Judy: Where do the kids and grandchildren live now?
Joe: Amy is in Annapolis, just moved back from Sedona, Arizona. Ann's in Baltimore. Maryland's 8 minutes away. And William's in New York, but we're in constant touch.
Judy: So one could say that you really know the difference between the analytic inquiry of treatment, and the provision of parenting. What you've done also says something about your amazing elasticity and generosity of spirit, as well as your wife's.
Joe: I don't know. We find all the children wonderfully easy to love. But probably more than most analysts I know, I'm always struck by the significance of ethnicity and culture - how it shapes experience. I was always fascinated by people's differences. I was raised by African-Americans - who were then of course called "Negroes" - and they were very dear to me. I had a baby-nurse until I was 3 and then until I was 7 a caretaker who was also the maid. Then Etta came. When I was getting married, years later, my mother came up to me and asked: "What on earth did you say to Etta?" I asked why she thought I had said anything to Etta, and my mother told me that Etta had just announced that she was leaving my mother's employ. When I asked Etta about it she said to me: "I told your mother I was leaving. I raised you so I'm going with you." So as a newly-wed I lived in 2 rooms, in a 4th floor walk-up - but with a maid!
I'd had two early ambitions: I was going to teach black people how to read, as I myself could do by the age of 4. It upset me that these wonderful people who were so kind to me did not know how to read for themselves. And I was going to become a surgeon and learn how to turn black people's skin white.

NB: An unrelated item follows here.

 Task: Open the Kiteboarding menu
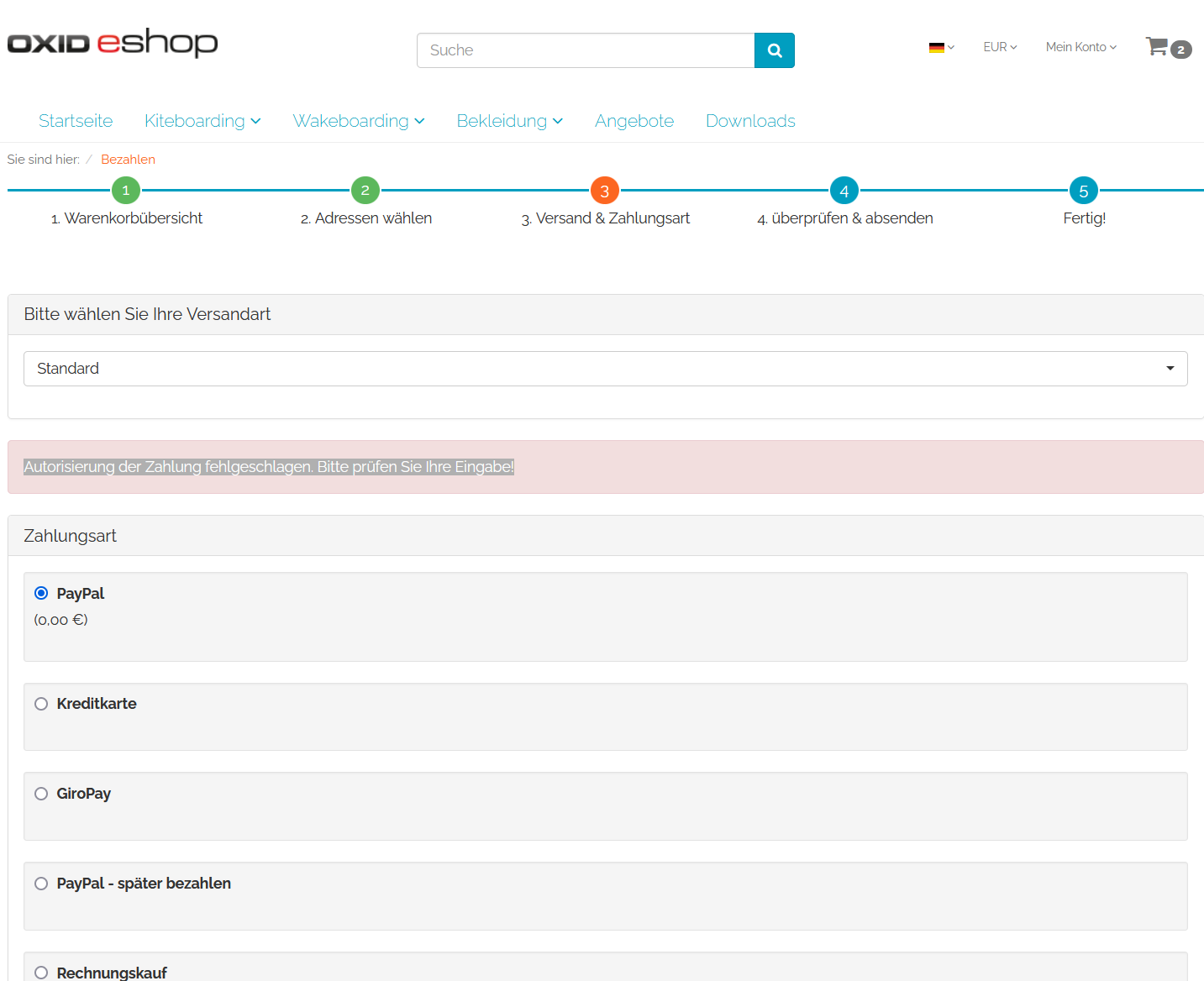[x=202, y=121]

Judy: You were a sensitive little boy, who wanted the people you loved to have the same privileges in life that you yourself had.
Joe: Yes. I was also sensitive to the differences I saw between the German and Eastern European Jews, between my father's Conservative Judaism and my mother's Reform. I was a child-anthropologist. I wanted to understand: What was it all about? Every group had some kind of [unique but valid] perspective.
Judy: Yes, and no group saw things from all sides. So from a very early age, you were already a Critical Perspectivist!
Joe: My great-grandfather on my mother's side was a Rosenblatt from Berlin. My great grandmother was probably Irish.
Judy: Am I to understand that this left you without a deep faith, in the sense of organized religion?
Joe: That's right, but with a great belief in people's need for a sense of belonging - anything that enhances the individual's organizing principles.
Judy: This seems to be a point on which your lived experience and your professional thinking come together beautifully - I have the sense that your personal life, your clinical work, your teaching, your theoretical innovation, your writing, and your professional friendships and collaborations are all of one cloth to an unusual degree. And I'm sure there's much more you could tell me that would be of great interest to our readers, but this may be as good a place as any to end. I want to thank you very much cooperating in this interview, and for making the job so pleasurable and easy for me.